Nothing came out from the accumulator......
Not a single drip......

So the accumulator was completely empty.
Manually activated the ABS pump and immediately, I found the cause of the issue.

A certain solenoid was stuck open and leaking the fluid back to the
reservoir continuously so even the pump was trying to pressurise the system,
it couldn’t build up the pressure.




Applied 12V on each solenoids and found three out of four having problem.

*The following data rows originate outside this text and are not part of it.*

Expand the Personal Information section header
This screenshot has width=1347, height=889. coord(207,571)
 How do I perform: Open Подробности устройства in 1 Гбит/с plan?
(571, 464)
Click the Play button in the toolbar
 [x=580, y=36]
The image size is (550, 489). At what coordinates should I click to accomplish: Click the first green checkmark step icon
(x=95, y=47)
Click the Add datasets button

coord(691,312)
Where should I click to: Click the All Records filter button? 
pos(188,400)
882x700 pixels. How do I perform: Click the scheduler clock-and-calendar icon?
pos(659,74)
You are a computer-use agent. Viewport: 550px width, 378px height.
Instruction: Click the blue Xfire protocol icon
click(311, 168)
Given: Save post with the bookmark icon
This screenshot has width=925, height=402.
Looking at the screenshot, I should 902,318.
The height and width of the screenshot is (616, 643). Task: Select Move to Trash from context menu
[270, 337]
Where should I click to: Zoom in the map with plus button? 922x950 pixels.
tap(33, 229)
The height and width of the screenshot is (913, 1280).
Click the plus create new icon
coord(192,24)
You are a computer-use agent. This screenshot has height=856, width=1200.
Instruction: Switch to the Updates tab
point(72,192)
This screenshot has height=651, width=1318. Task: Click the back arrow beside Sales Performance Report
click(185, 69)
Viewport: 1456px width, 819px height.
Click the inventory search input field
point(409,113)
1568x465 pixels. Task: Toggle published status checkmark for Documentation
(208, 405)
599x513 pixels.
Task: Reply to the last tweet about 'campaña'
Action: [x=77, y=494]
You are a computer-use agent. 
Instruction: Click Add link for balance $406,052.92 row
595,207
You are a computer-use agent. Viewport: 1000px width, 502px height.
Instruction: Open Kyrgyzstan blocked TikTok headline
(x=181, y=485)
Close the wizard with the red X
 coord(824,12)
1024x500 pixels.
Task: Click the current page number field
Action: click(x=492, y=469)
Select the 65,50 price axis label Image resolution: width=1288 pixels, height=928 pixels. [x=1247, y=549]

After spending some time, eventually, managed to release the stuck open one
and another leaky one but the last one marked 'X' didn’t even make a 'click'
sound when applied 12V.
This means it's electronically dead but fortunately, it’s not causing massive
leakage.


I’m going to leave this solenoid for now as it can’t be fixed without replacing it
or carrying out the overhaul.

At least, I can build up the pressure now so flushed the remaining solenoids
and accumulator several times before building up the pressure with
the fresh fluid.


Due to unknown state of the one dead solenoid, it may trigger the ABS pump
from time to time when the owner starts moving the car for the first time on
the day.


Please note that dead solenoid means no ABS feature on that corner so
please pay extra attention while driving.

If doing DIY repair, it is cost effective to disassemble and replace the
dead solenoid with used one together with new o-rings on all four solenoids but
if asking someone to do it for you, it’s more cost effective in longer term to
upgrade the complete system to the latest ABS if you use your NSX regularly.

If it is occasional usage, then it’s only the owner who can make the decision
between the cost involved (not cheap) and the risk of driving with failed ABS.

Personally, if mainly driving on the street, I won’t recommend driving without
the ABS because if you hit something, it will cost more than the latest ABS upgrade.
If the ABS is working, there is a chance that you may be able to stop the car before
hitting the object.




At the base of ABS reservoir, there was slimy/milky thick film.
Looked like it was never flushed in the past.
Cleaned it as much as possible.




Had to replace the bolts at the L shaped bracket for the parking brake cable.
The cable was stuck in the bracket and without removing it, I won’t be able to
take the engine out so no other option.
There was no way I could re-use these heavily corroded ones.




R side parking brake cover was missing so new one and fixing bolts ordered.
Without this, it will cause lots of corrosion.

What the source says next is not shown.